The finance division has pointed out five major risks associated with Malaysia’s proposed financing for the Padma bridge project, and said those concerns must be addressed if the proposal is to be accepted, according to a finance ministry official.
Though the deal has been described as a government-to-government agreement, the Memorandum of Understanding signed between the two countries shows that Malaysia will actually play the role of a facilitator, said the division after scrutinising the proposal.
In April, Datuk Seri S Samy Vellu, special Malaysian envoy to India and South Asia on infrastructure, and Obaidul Quader, communications minister of Bangladesh, signed the agreement in Kuala Lumpur.
The finance minister recently sent the draft MoU to the finance division for review.
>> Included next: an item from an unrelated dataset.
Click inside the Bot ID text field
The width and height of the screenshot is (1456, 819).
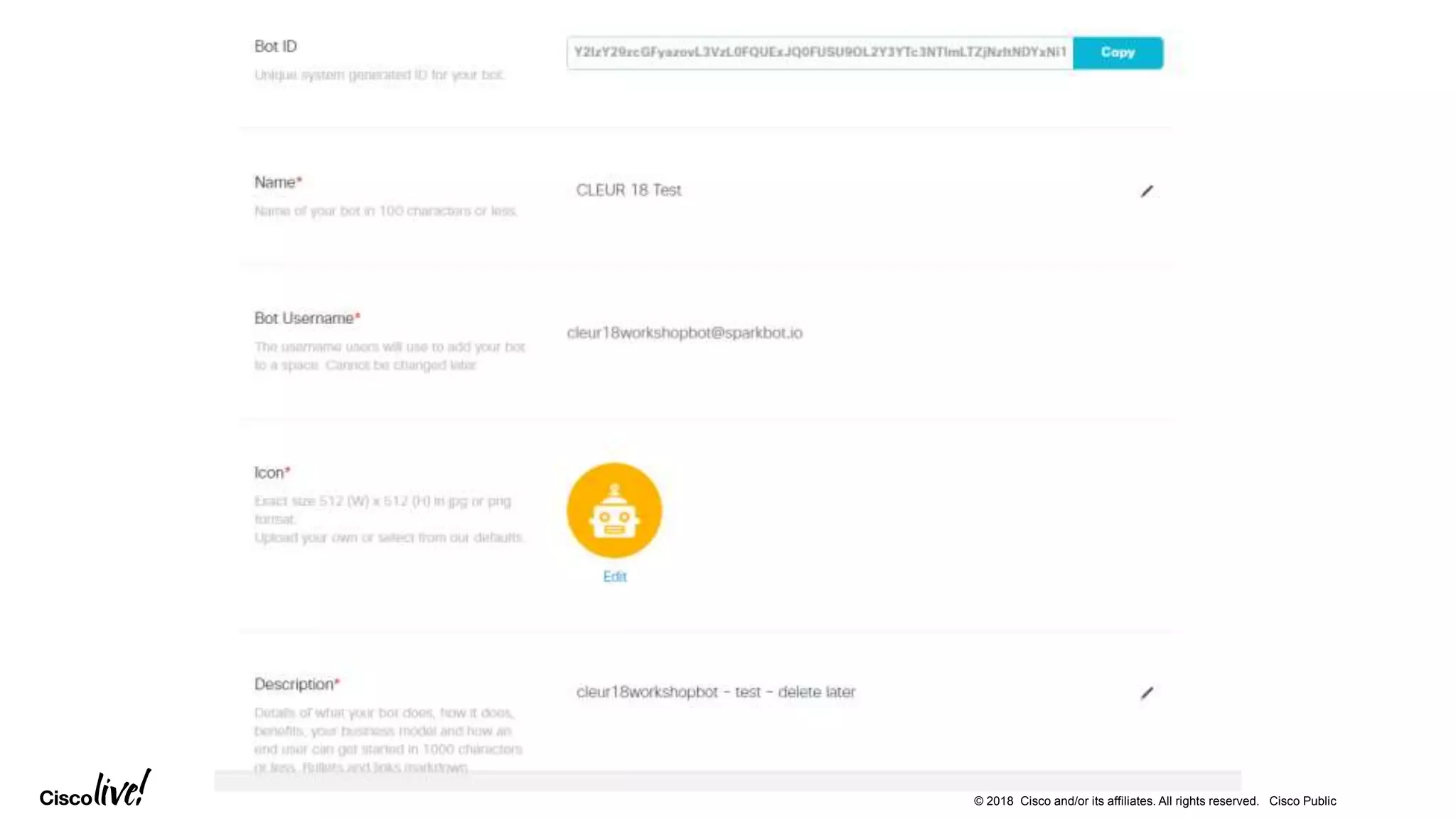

The division sent it back to the minister after analysing it, said a finance ministry official on condition of anonymity.
The finance division said it would take at least two years to construct the Padma bridge, but according to the MoU the deal will remain effective for nine months or a maximum of 12 months.
It means Malaysia will only play the role of a facilitator as there will be no scope for Kuala Lumpur to stay in the project till its completion, observed the division.
Another major concern about the MoU is that it does not contain direct or indirect commitment or indications of providing any type of grant or concession loans.
The division said if it was not a government to government deal, it could have been processed under the government policy and strategy for Public Private Partnership.
Besides, the MoU contains no guidelines on how the money invested in the bridge’s construction will be paid back, how the fees/toll/charge for using the infrastructure will be fixed and what the maximum tenure of the concession agreement will be.
Another concern arises from the provision for constructing the bridge under the build-own-operate-transfer (BOOT) system that will allow the contractor to have the project’s ownership.
The finance division said it would be more appropriate to construct the bridge under build-operate-transfer system instead of the BOOT system.
A delegation led by Malaysian envoy Samy Vellu came to Dhaka on August 5 and submitted a proposal on the concession agreement to the communications minister. Later, Quader told reporters that Malaysia would submit the final proposal in three weeks.
The Malaysian envoy also met Finance Minister AMA Muhith the same day, but the minister did not tell reporters anything about it.
The finance division on Sunday issued a guideline for the bridge division to open two bank accounts with Sonali Bank for people to deposit money there as a way of raising funds for the Padma bridge project.
The cabinet last month decided to open the two accounts — one for local and the other for foreign currency — to raise funds for the project.
The bridge division will inform the Prime Minister’s Office and finance and planning ministries about the amounts deposited with the accounts every three months.
The planning ministry decided that 5 percent of the allocations in the development budget for all ministries and divisions except for agriculture and communications ministries, LGRD and power division would be diverted to the Padma bridge fund.